Datashift enhancement

Stefan
Administrator

Posts: 990

Datashift enhancement Jan 7, 2023 5:20:45 GMT -5

Quote

Post by Stefan on Jan 7, 2023 5:20:45 GMT -5

George,

There's always been an issue with "Datashift" - even back in the ISPF/PDF days.

It reduces (or increases) multiple blanks to the right of the changed string in a non-smart way.

90% of the time, this is exactly what the user wants.

Problem occur when there is a quoted string which include one or more consquetive blanks to the right of the changed string.

An innocent CHANGE ALL .... command can quickly mess up your code in this situation, especially as it changes occurences 'not within in view'.

Stepping through afterwards to check every changed entry doesn't help because the user probably won't notice that a " " as reduced to " ".

So you cannot reliably use CHANGE ALL without risk, unless you manually step through via RCHANGE.

What would it take for SPFLite to consider a quoted string as a "single object" on a line and not compress/expand multiple blanks within?

George
Administrator

Posts: 4,057

Datashift enhancement Jan 7, 2023 11:18:44 GMT -5

Quote

Post by George on Jan 7, 2023 11:18:44 GMT -5

Stefan: Not too hard actually, but it still leaves a very slight 'gap' where accidental changes might happen.

The quoted string (using any of the 3 quotes ' " and `) must be AFTER the found string, and COMPLETE. i.e. both starting and ending quotes. Obviously if the found string is inside a quoted string, all bets are off.

I'll try and get a Beta out so you can test it and see if it works the way you expect.

George

Stefan
Administrator

Posts: 990

Datashift enhancement Jan 8, 2023 5:24:15 GMT -5 via mobile

Quote

Post by Stefan on Jan 8, 2023 5:24:15 GMT -5

George,

Thank you, that was quick action.
I'll download v23007 and will report back asap.

I understand the limitations you describe.

Question...

▸ **Entries supplied**
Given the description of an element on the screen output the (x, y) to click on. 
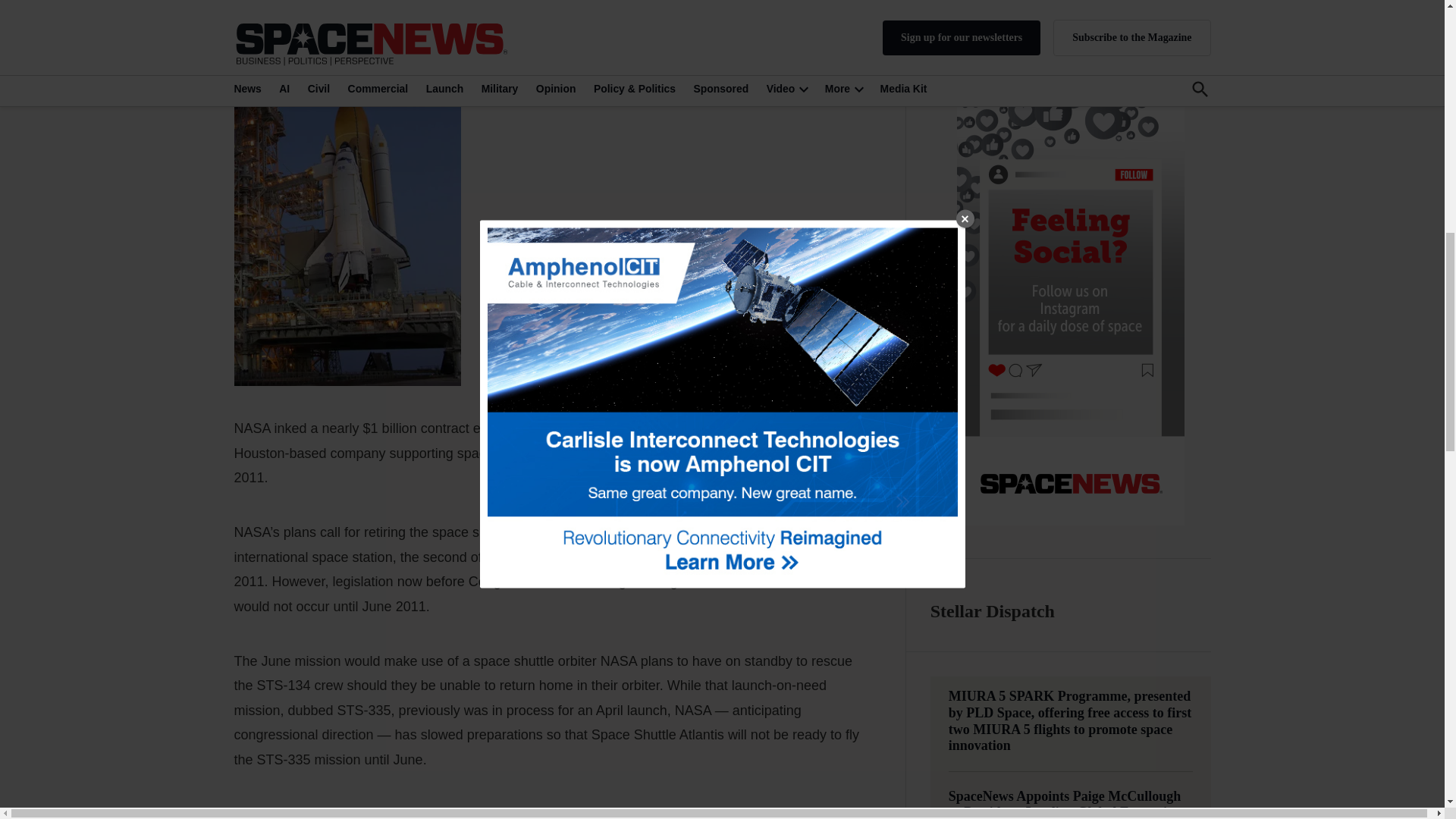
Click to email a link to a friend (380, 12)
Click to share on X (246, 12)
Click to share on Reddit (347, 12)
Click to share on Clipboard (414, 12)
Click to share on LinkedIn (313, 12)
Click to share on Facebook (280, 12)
--
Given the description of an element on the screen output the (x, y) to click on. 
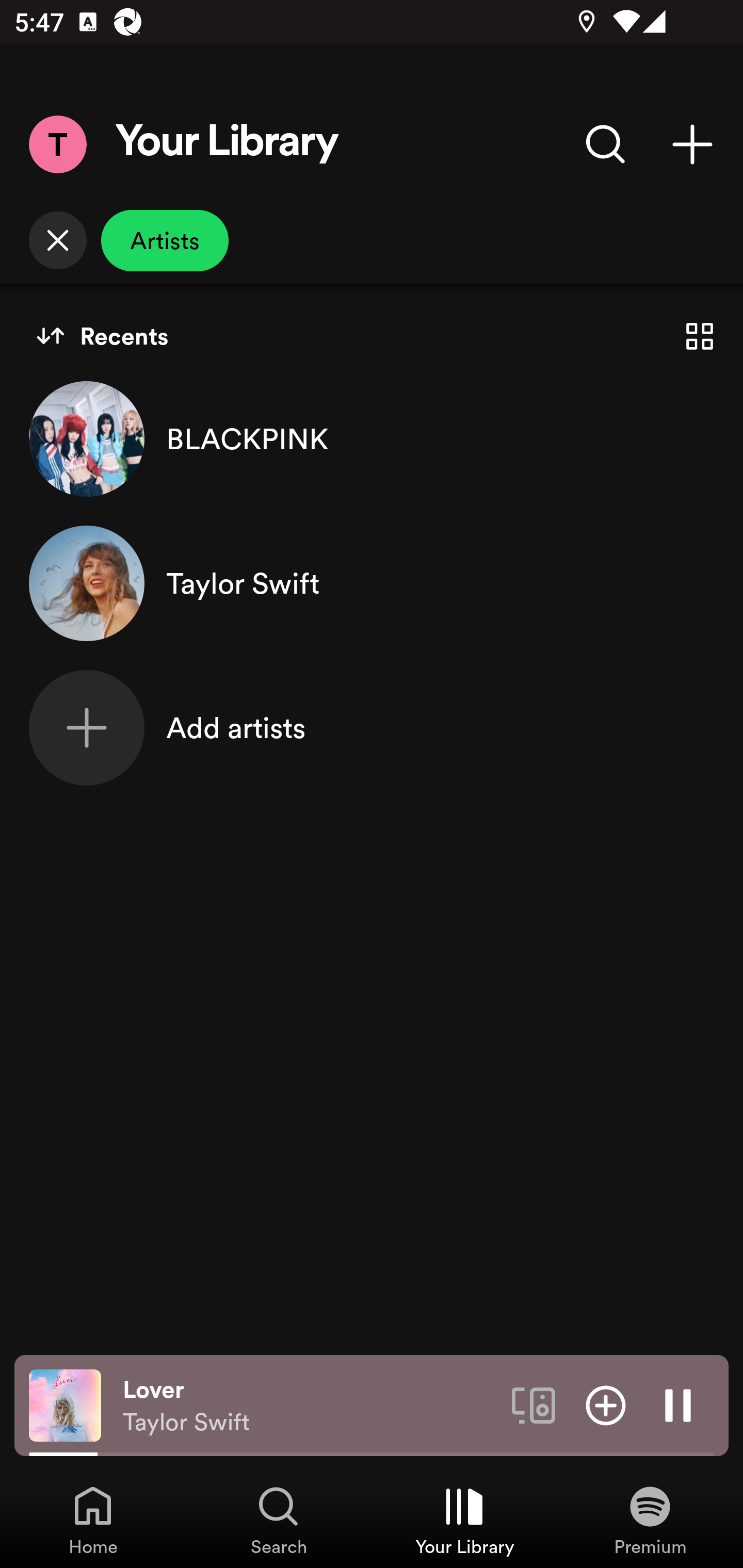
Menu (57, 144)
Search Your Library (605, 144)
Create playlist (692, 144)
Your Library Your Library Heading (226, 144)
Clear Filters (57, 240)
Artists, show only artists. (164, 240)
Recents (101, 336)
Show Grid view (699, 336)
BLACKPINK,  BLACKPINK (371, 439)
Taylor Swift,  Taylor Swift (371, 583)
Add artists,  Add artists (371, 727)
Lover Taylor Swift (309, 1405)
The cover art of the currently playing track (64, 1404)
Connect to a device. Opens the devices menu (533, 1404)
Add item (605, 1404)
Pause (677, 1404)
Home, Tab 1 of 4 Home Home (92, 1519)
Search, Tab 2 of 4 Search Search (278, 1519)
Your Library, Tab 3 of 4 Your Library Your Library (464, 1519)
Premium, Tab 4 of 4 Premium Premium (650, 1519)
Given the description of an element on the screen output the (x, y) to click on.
==
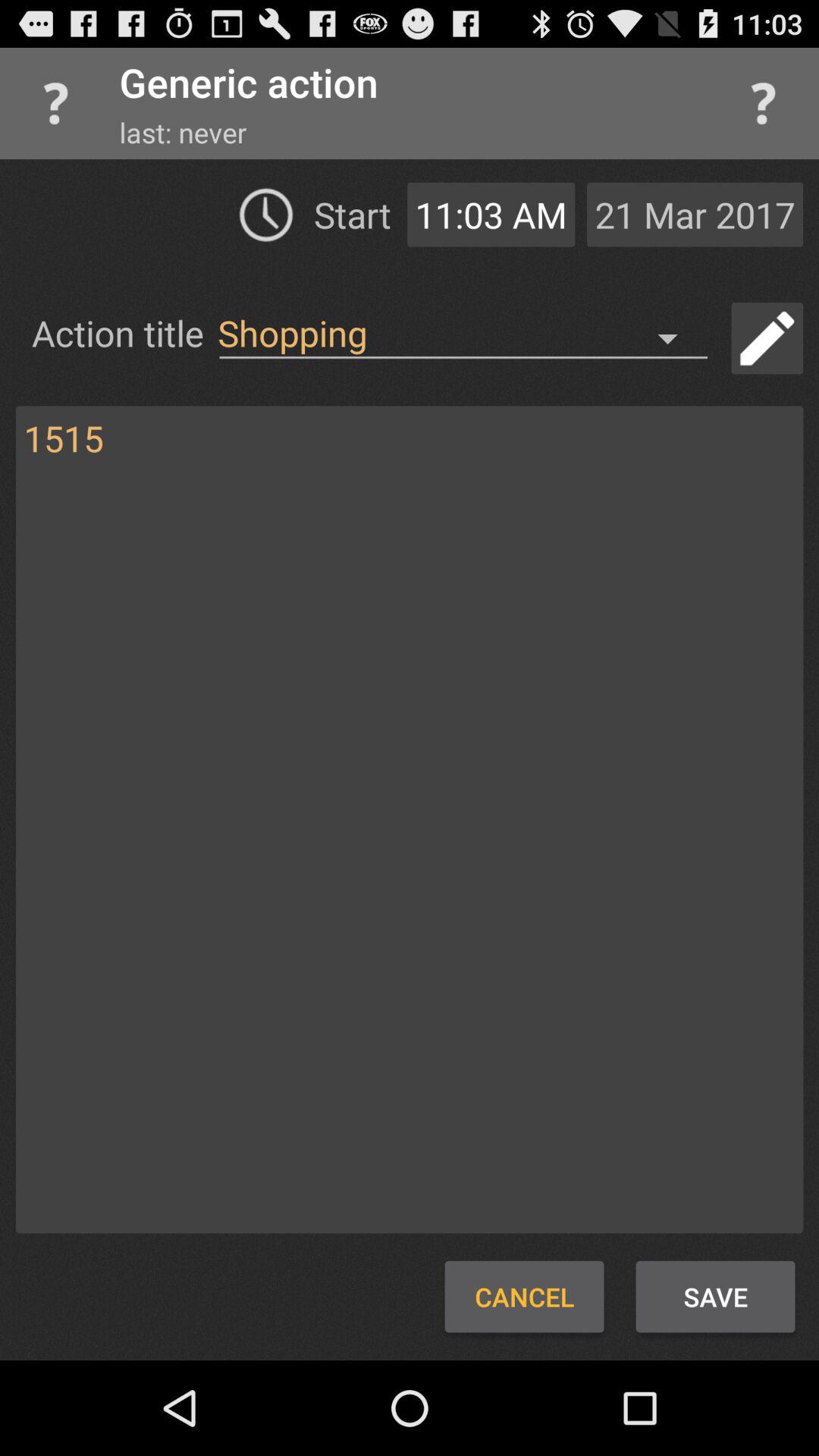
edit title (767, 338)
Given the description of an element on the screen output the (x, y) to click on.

▸ **The exercise**
Please transcribe the Datashift thread starting at "So you cannot" and ending at "multiple blanks within?". The data plays no role here.

▸ **Answer for the task**
So you cannot reliably use CHANGE ALL without risk, unless you manually step through via RCHANGE.

What would it take for SPFLite to consider a quoted string as a "single object" on a line and not compress/expand multiple blanks within?